Aryeh Gregor <Simetrical+wikilist <at> gmail.com> writes:
On Thu, May 14, 2009 at 10:34 AM, Marcus Buck <wiki
<at> marcusbuck.org> wrote:
Take the pagename and make it uppercase (could be
lowercase too, but
uppercase seems better as the first letter will show up in the
category). str_replace "Ä" with "A", "Ö" with
"O", "Ü" with "U" and "ß"
with "SS". Also str_replace other Latin characters with diacritics with
their counterpart without diacritic. And that's our sortkey. This very
simple procedure should reduce the number of necessary defaultsorts
(except for articles about persons) by about 90% in the German wikipedia.
This would absolutely be possible as a "mostly works" solution for
category sorting.It would mostly just need to have the appropriate
code written.
Most of that can be done with one single language-independent algorithm. All the
collation rules I've seen until now fall into one of four categories:
1. you just need to transform to lowercase and discard diacritics (and space,
punctuation etc.). That is, you can do a Unicode decomposition and then throw
out everything from the combining ranges. I think there are very few languages
where that would be fully correct (for example it doesn't handle the German ß),
but it would make sorting a lot less wrong, at least for Latin scripts. (For
example, orr < őr < ott is incorrect in Hungarian as ő should be sorted after o,
but it is still a lot better than putting ő way down after z.) And it only has
to be written once.
2. you need a translation table with string replacement rules like ö => o, ő =>
o~, ß => ss.
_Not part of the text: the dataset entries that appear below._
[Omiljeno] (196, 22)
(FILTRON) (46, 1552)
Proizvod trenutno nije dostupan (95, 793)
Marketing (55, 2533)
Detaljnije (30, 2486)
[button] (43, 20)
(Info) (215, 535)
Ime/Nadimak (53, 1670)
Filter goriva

Works for most languages with Latin letters and probably a lot of
others. Needs per-language rules, but it is much easier to ask language
communities to provide translation rules than to ask them to write sorting code
(and then review it). Most wikis probably already developed those rules and use
them with DEFULTSORT.
3. you need a multipass replacement with multiple translation tables (and you
concatenate the result using some sort of separator character). Theoretically
two passes should be done for a lot of languages (they define equivalence
classes for the accented characters in the first pass, then sort on the accents
in the second), but in practice you get the right result when you do one pass
and then sort on (sortkey, page_title) in the queries. Still, there are a few
languages where you need multiple passes (such as Thai, where you sort on
consonants first, and only after that on vowels).
4. in some languages such as Chinese it is impossible to sort correctly without
a dictionary.
Coding the first or second type of collation rule seems relatively simple, and
already a huge gain. (Also, RFC 3454 might be worth checking out as it has
language-independent rules for more than diacritics.)
The only serious problem with it is that if the rules
for automatic default sorting changed, a script of some sort would
probably have to reparse all pages in some cases to figure out the
original sort key provided, which would be kind of expensive.
You can have a separate raw_sortkey column if that's a large concern. Anyway,
this is the same for any solution that does not rely on MySQL collation: when
the rules change, you need to update the relevant column in the database.
What are the chances that we get decent MySQL collation in the close future
(say, next few years)? Bug 164 was opened 5 years ago, there is no point in
waiting another 5 years for database-level collations (and we do get them, the
system proposed in this thread can be removed without any complication). Waiting
forever will only result in people implementing the same solution with
DEFAULTSORT, either by hand (huge waste of resources) or with bots (even more
expensive than a built-in algorithm).